A experiência de Milgram foi alvo de duras críticas e ainda hoje levanta controversas questões de ética sobre o seu desenvolvimento e a capacidade de iludir os intervenientes. Os mais críticos, como Baumrind (1964) afirmara que a experiência colocava em risco a saúde emocional e o bem-estar dos participantes. Kohlberg criticou o facto de Milgram se ter servido dos sujeitos para compreender e dar publicidade aos achados em vez de a ter utilizado como um veículo de diálogo e educação moral. Outros houveram que se posicionam ao lado de Milgram apoiando a sua capacidade de experimentação concordando que sem simulação não existem conclusões.

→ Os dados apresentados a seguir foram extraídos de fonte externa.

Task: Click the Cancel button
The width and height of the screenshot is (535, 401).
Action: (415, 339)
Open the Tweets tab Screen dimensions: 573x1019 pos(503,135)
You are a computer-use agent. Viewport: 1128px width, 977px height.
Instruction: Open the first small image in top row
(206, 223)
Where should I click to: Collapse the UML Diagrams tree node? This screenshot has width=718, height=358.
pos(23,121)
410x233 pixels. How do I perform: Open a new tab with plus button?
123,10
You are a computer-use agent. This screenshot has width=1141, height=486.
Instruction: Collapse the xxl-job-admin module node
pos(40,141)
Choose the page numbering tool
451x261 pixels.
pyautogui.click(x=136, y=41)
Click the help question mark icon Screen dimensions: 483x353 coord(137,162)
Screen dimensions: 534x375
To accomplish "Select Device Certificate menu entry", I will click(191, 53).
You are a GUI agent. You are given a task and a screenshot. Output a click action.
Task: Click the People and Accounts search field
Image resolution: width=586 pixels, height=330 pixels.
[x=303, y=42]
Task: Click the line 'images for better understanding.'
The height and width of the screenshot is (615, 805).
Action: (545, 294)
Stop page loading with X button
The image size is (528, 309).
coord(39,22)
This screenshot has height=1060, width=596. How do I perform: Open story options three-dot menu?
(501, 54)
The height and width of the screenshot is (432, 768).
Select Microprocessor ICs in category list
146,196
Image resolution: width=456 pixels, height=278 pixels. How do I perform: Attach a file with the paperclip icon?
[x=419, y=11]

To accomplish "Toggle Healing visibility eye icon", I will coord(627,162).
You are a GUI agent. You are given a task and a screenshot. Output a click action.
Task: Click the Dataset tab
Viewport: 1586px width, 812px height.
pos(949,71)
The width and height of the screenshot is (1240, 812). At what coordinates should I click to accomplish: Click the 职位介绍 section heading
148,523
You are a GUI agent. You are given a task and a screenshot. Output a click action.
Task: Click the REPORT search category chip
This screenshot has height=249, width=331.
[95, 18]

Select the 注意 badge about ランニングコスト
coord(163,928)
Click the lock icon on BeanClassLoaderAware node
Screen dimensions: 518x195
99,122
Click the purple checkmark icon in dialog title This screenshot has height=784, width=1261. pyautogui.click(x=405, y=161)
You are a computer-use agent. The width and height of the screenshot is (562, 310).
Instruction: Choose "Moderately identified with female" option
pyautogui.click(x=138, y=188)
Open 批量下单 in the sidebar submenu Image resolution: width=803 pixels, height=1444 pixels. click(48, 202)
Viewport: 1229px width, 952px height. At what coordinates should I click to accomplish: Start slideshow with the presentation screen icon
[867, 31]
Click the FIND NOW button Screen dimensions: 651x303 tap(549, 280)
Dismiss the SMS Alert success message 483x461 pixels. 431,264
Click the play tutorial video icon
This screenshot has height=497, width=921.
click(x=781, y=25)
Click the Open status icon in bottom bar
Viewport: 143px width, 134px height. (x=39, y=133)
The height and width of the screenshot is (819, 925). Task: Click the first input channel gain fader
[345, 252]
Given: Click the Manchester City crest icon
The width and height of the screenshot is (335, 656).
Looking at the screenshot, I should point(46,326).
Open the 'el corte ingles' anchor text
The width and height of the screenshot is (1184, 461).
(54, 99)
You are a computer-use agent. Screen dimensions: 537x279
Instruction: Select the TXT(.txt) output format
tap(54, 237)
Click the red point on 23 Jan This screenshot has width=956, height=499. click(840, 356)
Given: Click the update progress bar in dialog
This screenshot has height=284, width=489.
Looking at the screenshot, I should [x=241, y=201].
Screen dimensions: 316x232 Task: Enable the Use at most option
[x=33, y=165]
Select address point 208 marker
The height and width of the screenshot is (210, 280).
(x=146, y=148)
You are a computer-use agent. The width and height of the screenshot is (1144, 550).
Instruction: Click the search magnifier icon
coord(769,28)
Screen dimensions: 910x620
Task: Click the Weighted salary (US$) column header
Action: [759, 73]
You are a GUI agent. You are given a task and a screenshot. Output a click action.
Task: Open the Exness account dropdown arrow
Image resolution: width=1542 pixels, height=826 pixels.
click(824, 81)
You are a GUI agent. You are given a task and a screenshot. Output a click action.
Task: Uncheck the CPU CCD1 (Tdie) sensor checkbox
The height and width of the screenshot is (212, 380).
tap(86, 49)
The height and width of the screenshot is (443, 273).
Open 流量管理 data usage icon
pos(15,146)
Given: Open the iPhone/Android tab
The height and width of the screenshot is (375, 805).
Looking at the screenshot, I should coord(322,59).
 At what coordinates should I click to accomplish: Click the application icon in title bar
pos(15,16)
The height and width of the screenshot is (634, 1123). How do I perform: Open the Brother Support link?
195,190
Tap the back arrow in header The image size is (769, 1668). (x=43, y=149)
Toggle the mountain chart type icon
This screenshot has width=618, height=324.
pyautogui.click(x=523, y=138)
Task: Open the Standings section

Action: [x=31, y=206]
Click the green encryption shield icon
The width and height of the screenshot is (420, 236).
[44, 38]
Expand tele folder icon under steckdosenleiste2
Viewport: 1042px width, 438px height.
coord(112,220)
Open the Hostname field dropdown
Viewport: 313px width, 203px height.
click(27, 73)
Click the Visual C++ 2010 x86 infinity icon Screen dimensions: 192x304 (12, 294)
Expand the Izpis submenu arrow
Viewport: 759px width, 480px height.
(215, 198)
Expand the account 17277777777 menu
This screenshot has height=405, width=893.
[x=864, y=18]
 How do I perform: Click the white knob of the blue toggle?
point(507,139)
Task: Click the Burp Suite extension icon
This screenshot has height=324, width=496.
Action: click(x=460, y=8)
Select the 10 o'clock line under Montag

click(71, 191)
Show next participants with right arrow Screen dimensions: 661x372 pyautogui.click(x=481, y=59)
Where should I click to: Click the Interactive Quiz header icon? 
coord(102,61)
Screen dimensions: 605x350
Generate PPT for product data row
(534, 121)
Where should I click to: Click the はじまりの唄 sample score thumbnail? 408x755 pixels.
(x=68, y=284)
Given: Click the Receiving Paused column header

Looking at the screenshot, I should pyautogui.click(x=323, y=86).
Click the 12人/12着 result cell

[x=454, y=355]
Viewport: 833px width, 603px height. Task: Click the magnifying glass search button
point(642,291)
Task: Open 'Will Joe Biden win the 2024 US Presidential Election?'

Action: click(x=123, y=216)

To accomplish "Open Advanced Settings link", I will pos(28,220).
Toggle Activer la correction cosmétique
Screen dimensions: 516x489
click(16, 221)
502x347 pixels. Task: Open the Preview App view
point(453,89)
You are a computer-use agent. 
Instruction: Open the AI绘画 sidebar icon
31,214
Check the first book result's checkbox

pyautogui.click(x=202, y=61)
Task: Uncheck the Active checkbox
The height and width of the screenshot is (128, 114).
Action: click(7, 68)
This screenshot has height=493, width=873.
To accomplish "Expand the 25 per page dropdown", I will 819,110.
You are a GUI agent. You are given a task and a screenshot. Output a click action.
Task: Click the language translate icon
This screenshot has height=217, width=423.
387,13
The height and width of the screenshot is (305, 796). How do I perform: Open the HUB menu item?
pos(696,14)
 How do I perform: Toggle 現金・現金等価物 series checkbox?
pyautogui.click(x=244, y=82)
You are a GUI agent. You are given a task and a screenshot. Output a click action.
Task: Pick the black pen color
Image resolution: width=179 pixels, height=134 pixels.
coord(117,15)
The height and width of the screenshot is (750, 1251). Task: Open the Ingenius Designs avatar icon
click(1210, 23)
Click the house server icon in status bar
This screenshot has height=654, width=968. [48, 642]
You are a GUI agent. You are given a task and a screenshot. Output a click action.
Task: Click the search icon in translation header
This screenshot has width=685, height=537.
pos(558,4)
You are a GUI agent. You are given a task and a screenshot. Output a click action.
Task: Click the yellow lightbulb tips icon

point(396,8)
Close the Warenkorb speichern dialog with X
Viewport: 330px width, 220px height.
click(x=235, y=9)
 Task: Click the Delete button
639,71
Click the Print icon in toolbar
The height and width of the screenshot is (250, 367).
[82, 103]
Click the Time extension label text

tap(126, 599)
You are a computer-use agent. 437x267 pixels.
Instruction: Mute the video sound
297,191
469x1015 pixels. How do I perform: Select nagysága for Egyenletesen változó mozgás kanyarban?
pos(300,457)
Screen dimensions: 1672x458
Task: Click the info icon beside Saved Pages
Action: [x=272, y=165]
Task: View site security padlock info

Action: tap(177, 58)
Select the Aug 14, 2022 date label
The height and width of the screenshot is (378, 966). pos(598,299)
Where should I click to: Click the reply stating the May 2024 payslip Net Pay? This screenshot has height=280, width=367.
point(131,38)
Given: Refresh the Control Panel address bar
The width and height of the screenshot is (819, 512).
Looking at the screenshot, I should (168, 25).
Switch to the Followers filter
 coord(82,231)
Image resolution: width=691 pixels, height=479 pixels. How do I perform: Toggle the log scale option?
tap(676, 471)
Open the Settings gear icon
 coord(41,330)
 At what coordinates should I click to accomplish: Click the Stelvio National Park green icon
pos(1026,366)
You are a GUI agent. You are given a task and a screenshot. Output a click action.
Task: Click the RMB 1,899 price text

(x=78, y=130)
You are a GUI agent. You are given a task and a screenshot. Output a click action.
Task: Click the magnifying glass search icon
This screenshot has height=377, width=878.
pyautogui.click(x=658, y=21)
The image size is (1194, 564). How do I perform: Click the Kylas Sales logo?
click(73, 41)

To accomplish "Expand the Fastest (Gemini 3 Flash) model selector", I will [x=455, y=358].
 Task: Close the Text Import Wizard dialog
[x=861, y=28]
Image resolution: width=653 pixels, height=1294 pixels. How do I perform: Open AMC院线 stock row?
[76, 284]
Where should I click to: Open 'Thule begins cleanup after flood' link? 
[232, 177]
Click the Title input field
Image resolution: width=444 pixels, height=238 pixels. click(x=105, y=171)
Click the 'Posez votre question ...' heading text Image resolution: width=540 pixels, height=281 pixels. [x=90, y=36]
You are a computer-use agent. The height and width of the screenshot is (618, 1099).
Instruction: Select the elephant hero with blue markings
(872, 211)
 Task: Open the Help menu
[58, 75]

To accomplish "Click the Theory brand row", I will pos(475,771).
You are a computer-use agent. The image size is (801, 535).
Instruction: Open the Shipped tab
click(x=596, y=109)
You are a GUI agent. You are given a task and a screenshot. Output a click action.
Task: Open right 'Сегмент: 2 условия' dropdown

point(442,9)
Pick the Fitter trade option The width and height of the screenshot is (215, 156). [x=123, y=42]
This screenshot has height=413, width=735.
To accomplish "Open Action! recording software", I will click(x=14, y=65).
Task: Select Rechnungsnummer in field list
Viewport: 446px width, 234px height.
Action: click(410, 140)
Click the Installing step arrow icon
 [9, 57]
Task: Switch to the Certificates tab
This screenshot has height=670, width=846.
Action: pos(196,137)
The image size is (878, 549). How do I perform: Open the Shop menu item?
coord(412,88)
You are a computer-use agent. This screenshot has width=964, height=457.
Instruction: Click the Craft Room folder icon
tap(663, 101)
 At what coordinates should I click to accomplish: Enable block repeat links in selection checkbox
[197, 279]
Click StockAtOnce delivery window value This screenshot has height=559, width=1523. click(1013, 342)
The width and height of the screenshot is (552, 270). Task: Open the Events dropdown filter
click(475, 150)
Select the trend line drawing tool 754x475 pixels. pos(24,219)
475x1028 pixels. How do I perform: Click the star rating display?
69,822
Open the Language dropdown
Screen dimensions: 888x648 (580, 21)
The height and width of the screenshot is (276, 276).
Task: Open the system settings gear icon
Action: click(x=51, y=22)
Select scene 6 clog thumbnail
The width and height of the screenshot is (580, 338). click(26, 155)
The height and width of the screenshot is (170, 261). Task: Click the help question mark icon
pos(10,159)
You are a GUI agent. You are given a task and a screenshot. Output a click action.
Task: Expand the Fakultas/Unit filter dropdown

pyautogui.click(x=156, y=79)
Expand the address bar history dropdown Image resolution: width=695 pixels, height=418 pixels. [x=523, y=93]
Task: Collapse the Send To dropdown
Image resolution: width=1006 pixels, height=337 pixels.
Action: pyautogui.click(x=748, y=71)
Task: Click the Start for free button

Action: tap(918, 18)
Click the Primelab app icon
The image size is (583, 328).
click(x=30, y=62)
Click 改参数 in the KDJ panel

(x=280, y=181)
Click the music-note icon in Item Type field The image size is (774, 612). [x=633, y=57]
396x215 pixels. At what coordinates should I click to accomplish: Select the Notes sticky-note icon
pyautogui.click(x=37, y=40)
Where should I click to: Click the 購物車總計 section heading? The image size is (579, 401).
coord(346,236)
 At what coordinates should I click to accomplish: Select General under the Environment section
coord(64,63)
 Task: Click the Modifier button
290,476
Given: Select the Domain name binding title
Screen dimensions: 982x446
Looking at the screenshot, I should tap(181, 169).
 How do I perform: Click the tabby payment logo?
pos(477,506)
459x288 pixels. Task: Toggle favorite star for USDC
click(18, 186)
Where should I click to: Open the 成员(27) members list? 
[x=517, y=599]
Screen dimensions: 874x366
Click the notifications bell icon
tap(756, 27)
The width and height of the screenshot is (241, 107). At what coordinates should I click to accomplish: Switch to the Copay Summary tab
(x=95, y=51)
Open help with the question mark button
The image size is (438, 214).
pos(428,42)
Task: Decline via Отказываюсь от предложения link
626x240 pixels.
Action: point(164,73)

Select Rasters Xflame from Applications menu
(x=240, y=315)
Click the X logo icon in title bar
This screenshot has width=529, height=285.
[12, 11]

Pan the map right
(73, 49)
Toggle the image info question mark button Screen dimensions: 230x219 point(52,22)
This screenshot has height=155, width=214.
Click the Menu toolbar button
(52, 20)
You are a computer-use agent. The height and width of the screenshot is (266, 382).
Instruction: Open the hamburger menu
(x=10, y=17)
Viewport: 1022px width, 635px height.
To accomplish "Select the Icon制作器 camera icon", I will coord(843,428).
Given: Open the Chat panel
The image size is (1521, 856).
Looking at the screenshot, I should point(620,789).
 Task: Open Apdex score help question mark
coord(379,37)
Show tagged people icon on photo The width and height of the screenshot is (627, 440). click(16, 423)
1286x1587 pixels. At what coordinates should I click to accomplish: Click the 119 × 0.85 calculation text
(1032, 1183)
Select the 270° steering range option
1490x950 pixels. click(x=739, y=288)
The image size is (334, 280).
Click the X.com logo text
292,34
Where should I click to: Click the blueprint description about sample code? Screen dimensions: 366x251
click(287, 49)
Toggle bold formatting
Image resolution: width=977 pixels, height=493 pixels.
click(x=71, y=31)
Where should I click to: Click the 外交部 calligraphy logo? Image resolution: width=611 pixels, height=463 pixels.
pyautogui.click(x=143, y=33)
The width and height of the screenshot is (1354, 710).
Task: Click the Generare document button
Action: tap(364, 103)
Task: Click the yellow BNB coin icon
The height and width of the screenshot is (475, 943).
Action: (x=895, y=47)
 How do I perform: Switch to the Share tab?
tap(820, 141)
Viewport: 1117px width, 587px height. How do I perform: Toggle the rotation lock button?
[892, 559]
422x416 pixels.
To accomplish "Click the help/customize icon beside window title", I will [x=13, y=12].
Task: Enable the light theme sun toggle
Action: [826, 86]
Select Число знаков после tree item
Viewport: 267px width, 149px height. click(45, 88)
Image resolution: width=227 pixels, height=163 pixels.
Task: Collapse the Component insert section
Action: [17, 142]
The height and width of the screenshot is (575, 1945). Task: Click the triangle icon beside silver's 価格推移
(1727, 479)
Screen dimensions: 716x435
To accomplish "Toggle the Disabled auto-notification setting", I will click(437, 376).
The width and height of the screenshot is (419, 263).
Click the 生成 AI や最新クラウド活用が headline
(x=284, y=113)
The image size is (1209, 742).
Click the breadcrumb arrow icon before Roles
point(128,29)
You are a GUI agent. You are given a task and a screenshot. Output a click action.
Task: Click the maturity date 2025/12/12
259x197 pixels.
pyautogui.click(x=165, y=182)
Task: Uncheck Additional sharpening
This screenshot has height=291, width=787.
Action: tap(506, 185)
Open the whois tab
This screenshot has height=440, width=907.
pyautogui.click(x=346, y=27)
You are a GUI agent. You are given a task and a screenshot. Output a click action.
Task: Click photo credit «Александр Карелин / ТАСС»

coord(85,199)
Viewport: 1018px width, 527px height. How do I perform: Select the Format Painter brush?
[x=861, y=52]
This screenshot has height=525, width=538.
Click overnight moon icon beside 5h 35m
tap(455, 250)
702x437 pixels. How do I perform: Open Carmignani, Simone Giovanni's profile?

Creio que o objectivo de Milgram foi estudar o fenómeno Eichmamm no homem comum numa perspectiva científica e social e que os cuidados por ele tomados no acompanhamento dos sujeitos justificaram a sua preocupação com o bem-estar e a ética científica. O facto de não ter havido por parte do experimentador qualquer atitude física agressiva posicionava as cobaias numa tomada de decisão própria, e embora em alguns casos a presença apenas física da autoridade condicionasse as decisões (variáveis de personalidade), entre os intervenientes não existia qualquer tipo de moralidade ou lealdade pois eram desconhecidos. O conceito de ética, varia consoante o paradigma social e a ascensão dos direitos humanos e dos direitos individuais. Desde o final do séc. XX estas questões têm vindo cada vez mais á colação (e bem). É certo que, se a experiência tivesse ocorrido nos princípios do séc. XX as criticas seriam outras. Independentemente dos resultados obtidos ou da sua generalização, Milgram teve a ousadia e a coragem de nos pôr a pensar sobre a essência da obediência, não só nos seguidismos cegos a um líder, mas também nas empresas e nas comunidades, e esta factualidade é central em relação ás criticas, que a meu ver sofrem mais de uma moralidade escondida (por exemplo a questão de desobediência civil ou a religiosidade) do que de preocupações éticas.
Já quanto á generalidade dos resultados (outras das criticas apontadas), ela apenas poderá ser colada ao mundo ocidental e industrializado. O aparecimento da sociedade de consumo e do individualismo em detrimento da solidariedade pode explicar os resultados obtidos nos diferentes países. A questão fica por esclarecer em outros contextos culturais, nomeadamente no continente africano, asiático ou mesmo na Europa do leste. Penso que a experiência de Milgram tem o mérito científico de tornar consciente o conflito entre as regras sociais e o livre-arbítrio. O caminho não está na obediência cega ou na desobediência civil, mas sim numa educação virada para a chamada cidadania na democracia.